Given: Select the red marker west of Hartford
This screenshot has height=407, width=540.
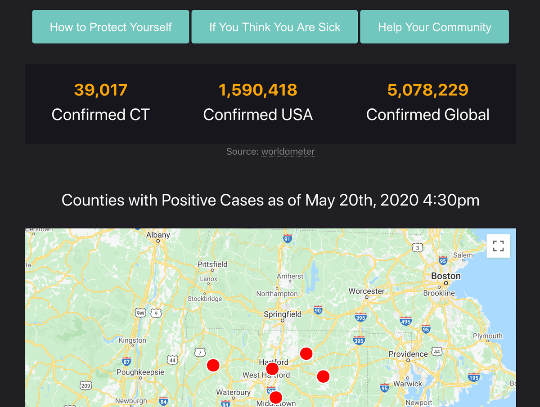Looking at the screenshot, I should pyautogui.click(x=213, y=365).
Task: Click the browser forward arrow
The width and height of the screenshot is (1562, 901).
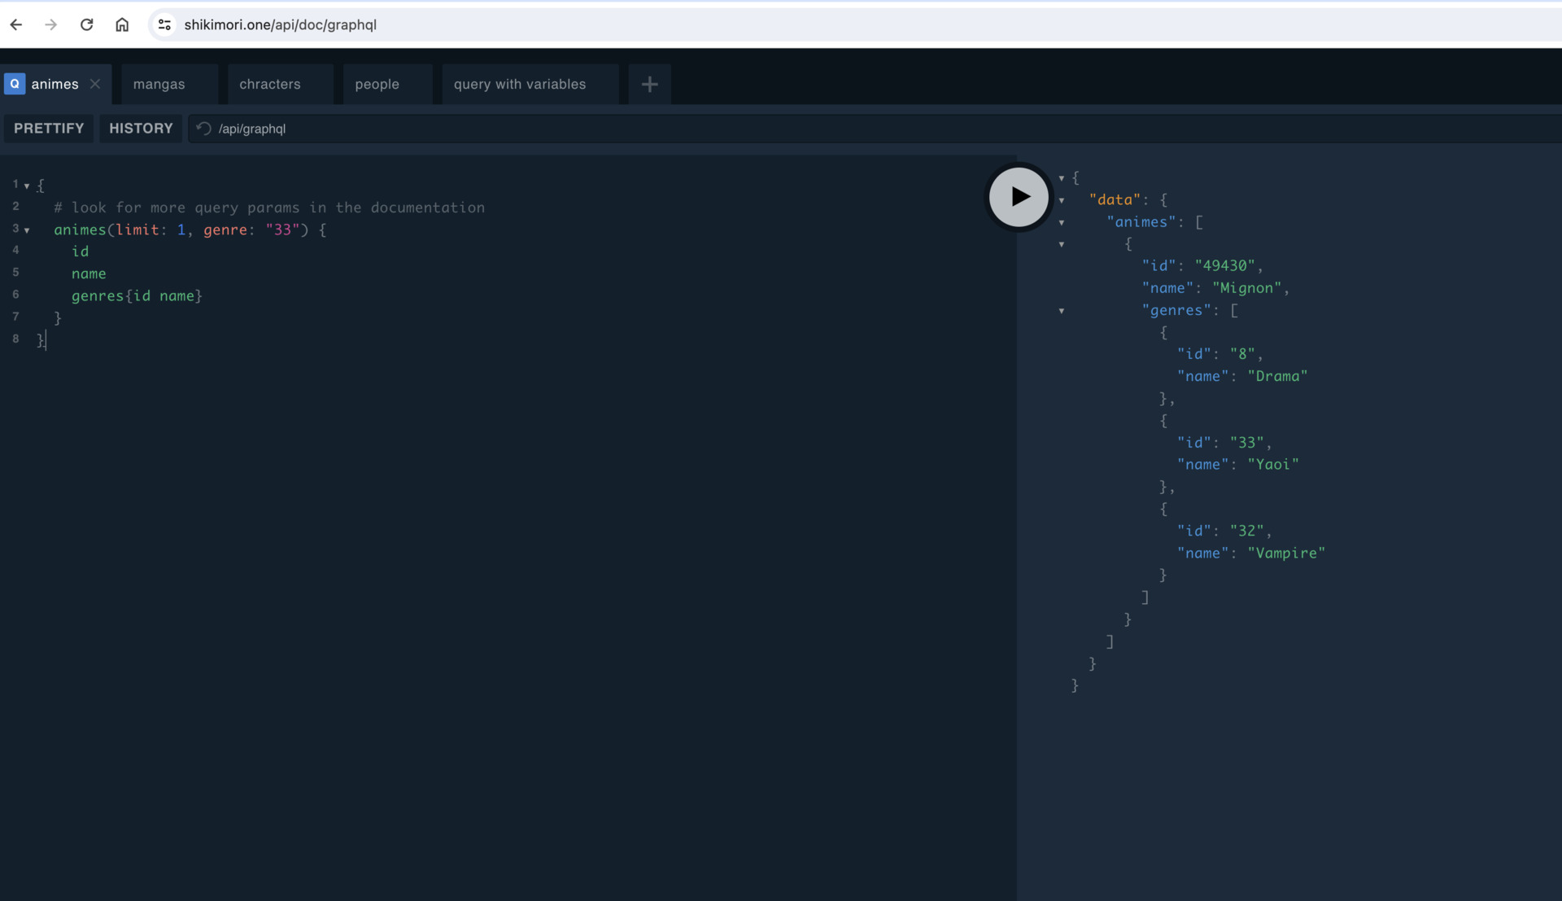Action: (x=51, y=24)
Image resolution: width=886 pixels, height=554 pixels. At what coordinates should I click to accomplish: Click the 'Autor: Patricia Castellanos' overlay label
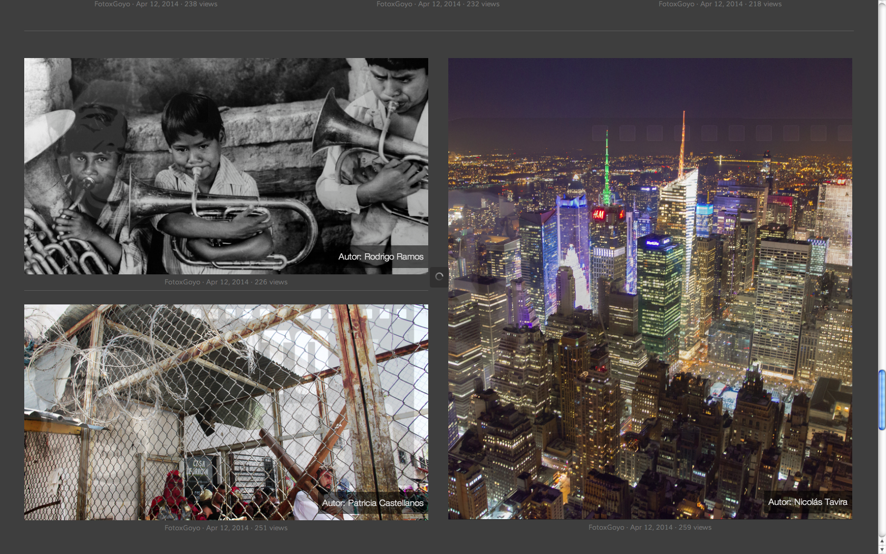[x=373, y=503]
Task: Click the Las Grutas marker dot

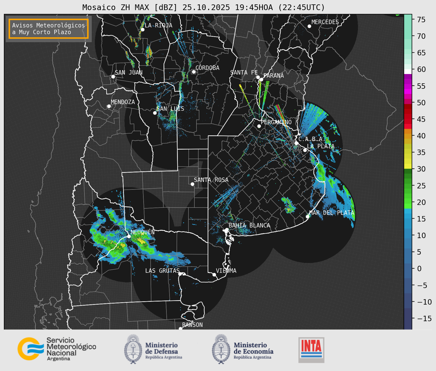Action: point(180,274)
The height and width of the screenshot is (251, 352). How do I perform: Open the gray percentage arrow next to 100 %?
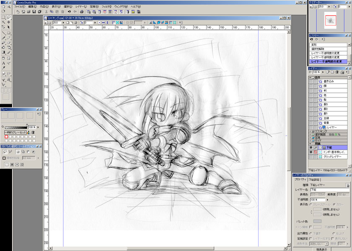point(38,127)
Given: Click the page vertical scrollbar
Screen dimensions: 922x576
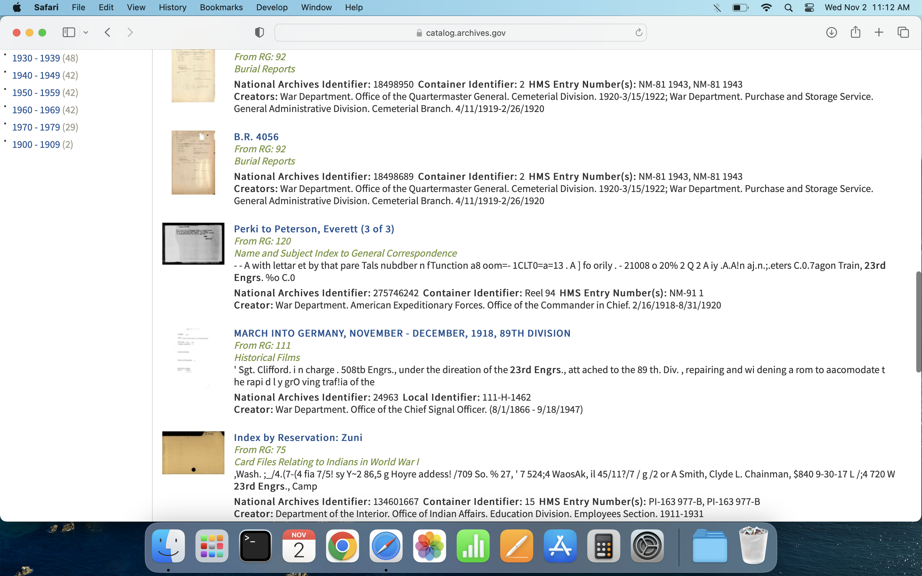Looking at the screenshot, I should coord(918,322).
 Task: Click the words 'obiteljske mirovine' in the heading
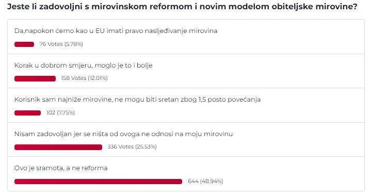pyautogui.click(x=314, y=7)
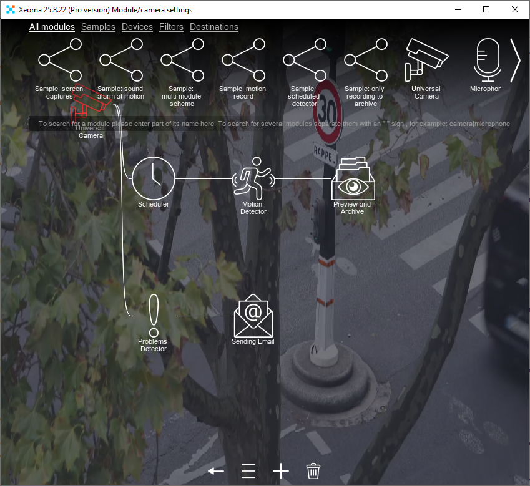This screenshot has width=530, height=486.
Task: Click the trash icon to delete
Action: tap(313, 471)
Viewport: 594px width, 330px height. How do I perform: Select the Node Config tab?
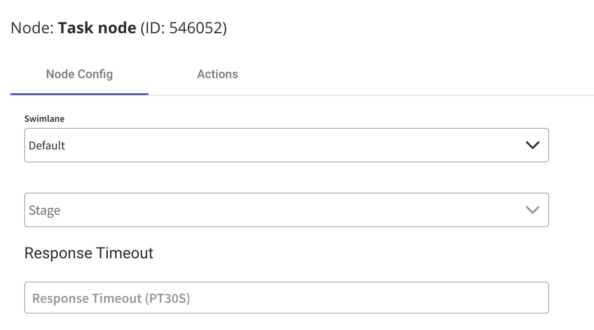[x=79, y=74]
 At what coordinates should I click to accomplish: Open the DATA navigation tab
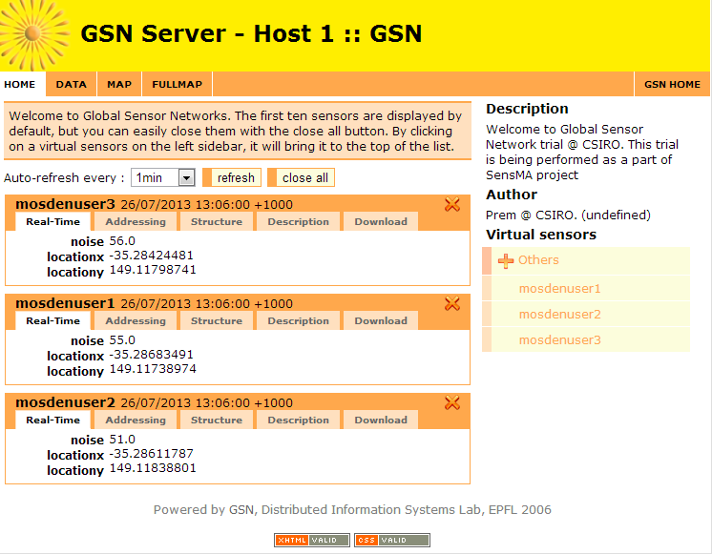point(71,84)
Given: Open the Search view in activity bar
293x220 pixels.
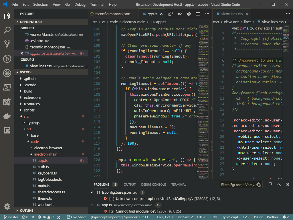Looking at the screenshot, I should click(x=7, y=30).
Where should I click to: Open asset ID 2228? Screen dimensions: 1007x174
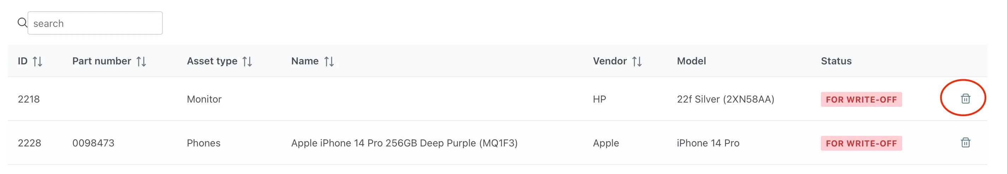(x=29, y=143)
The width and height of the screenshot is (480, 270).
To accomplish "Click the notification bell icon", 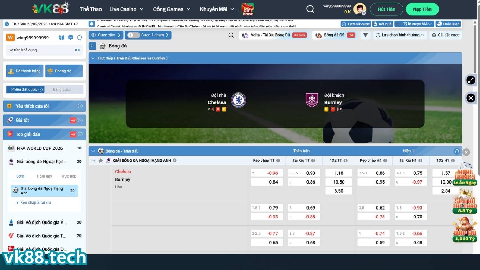I will point(92,24).
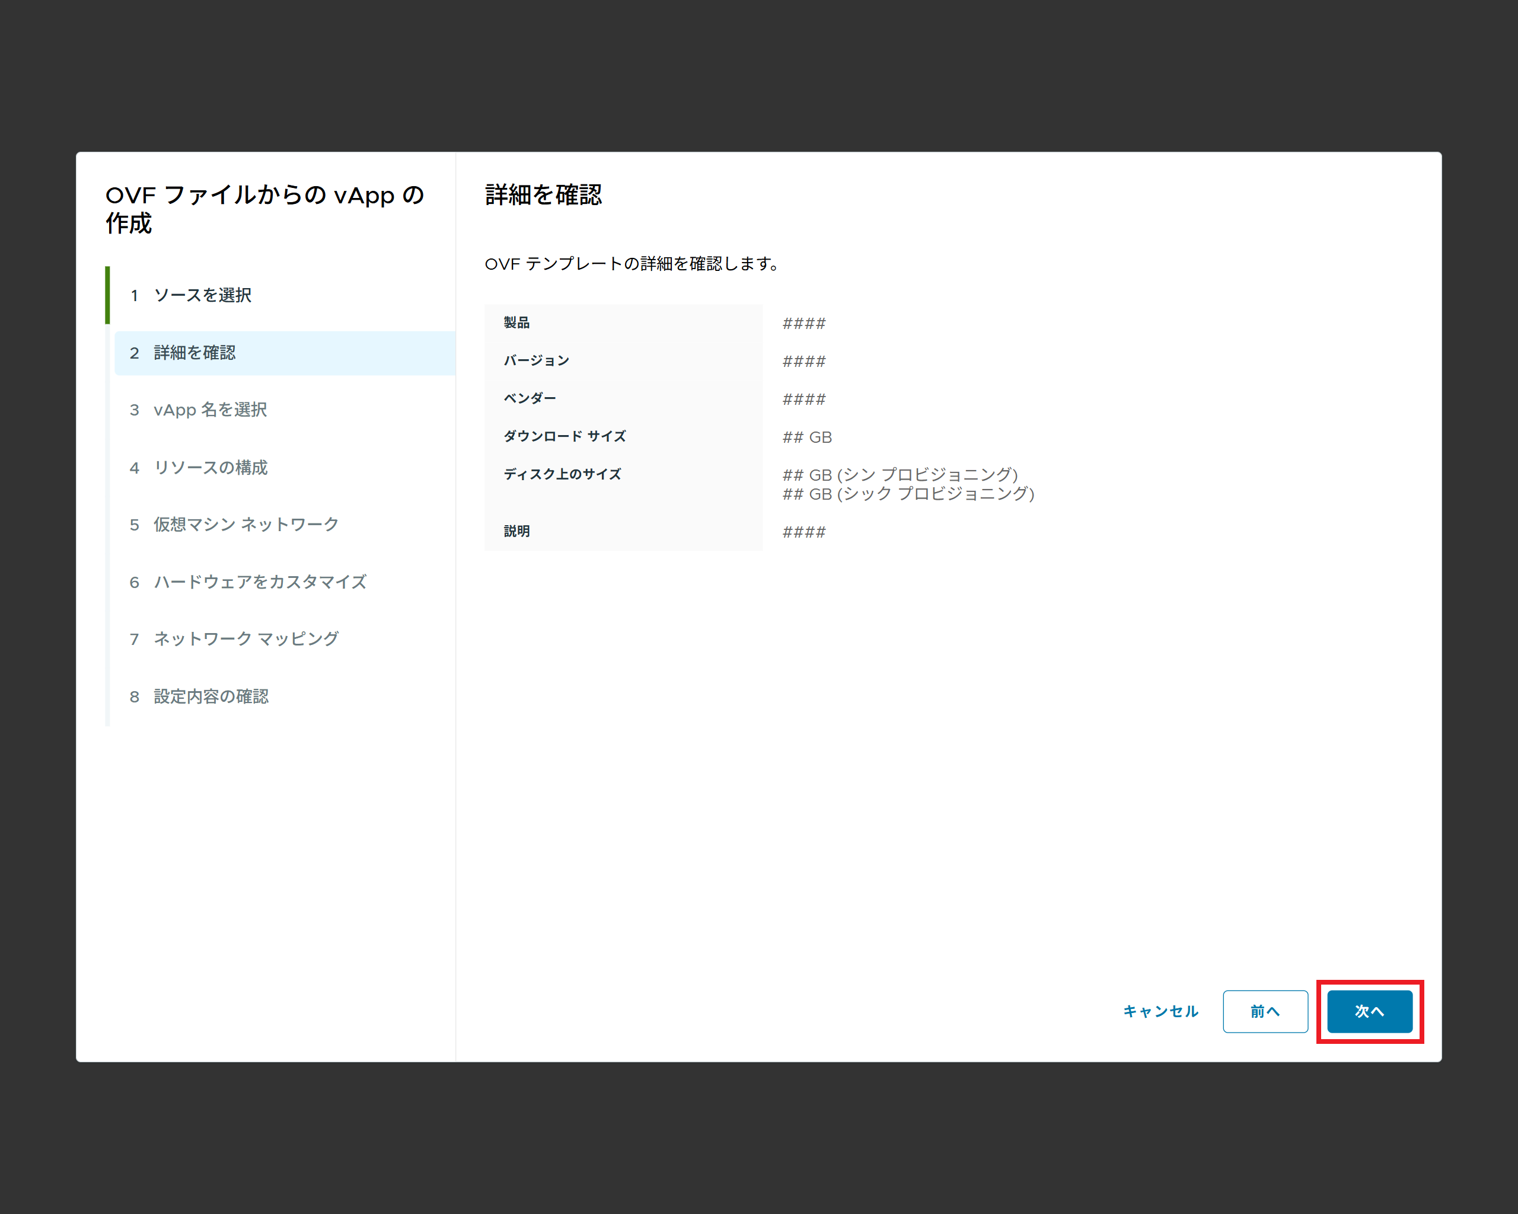Click the ディスク上のサイズ label
Viewport: 1518px width, 1214px height.
pyautogui.click(x=562, y=474)
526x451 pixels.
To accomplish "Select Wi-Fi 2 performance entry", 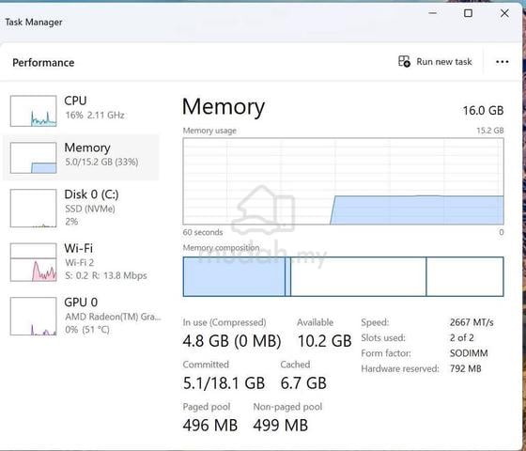I will (x=81, y=262).
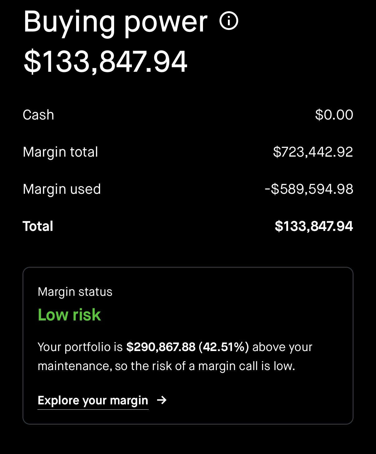Tap the Buying power info icon
The image size is (376, 454).
(x=229, y=21)
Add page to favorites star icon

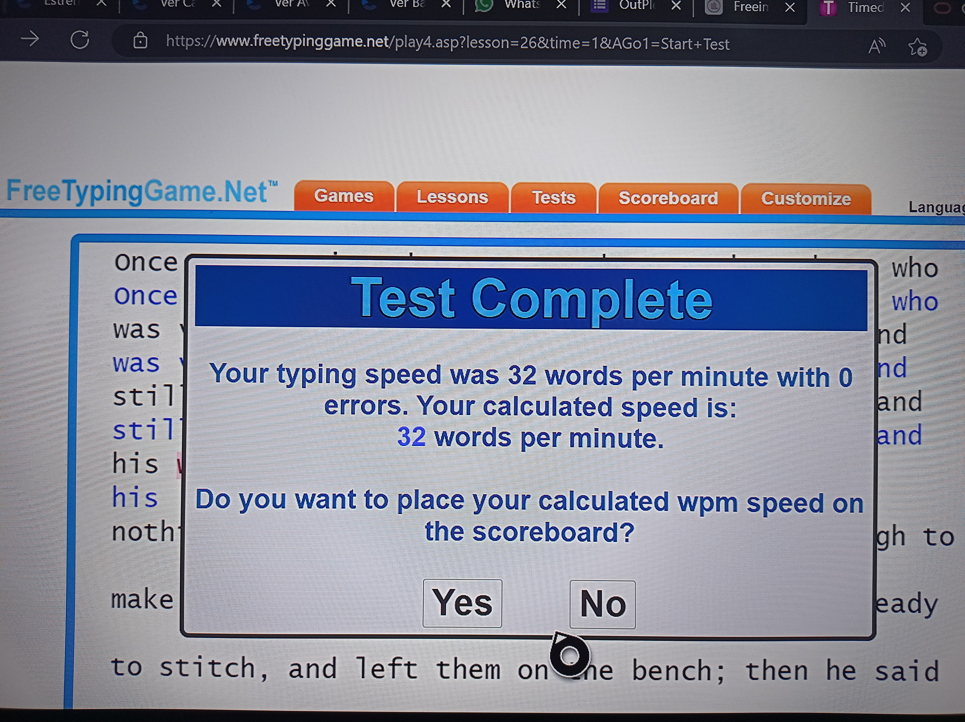pos(917,47)
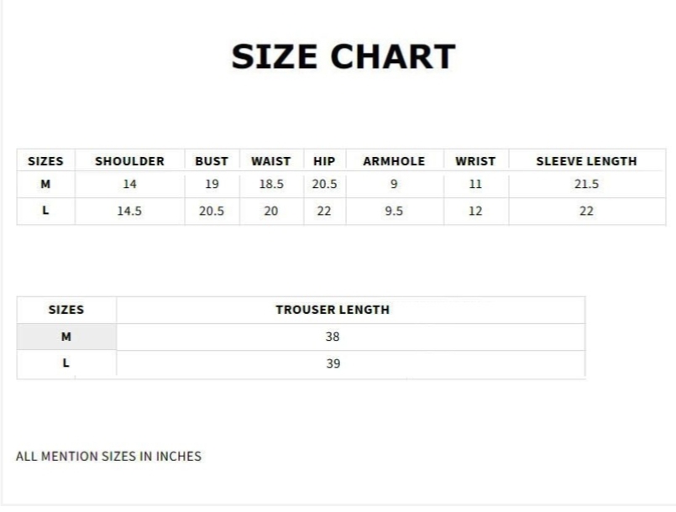Select the TROUSER LENGTH header
This screenshot has height=512, width=676.
[333, 310]
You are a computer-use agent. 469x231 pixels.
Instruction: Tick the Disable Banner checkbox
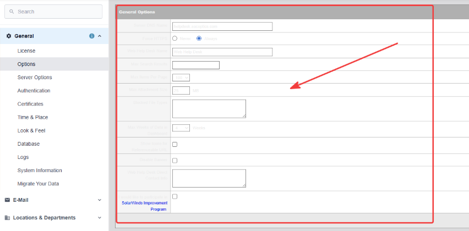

*BRIEF*:
Rescale the click coordinates in the answers of the records from the line with "Where should I" up to and including the line with "(x=29, y=143)", multiplying each by 1.5 and rounding to whole numbers with halves rounded up, and change nothing else. Reproduce only those lines in full, requests included, and leave out the pictures.

*TASK SOLUTION*:
Where should I click to: Open asset ID 2228? Screen dimensions: 1007x174
(x=44, y=215)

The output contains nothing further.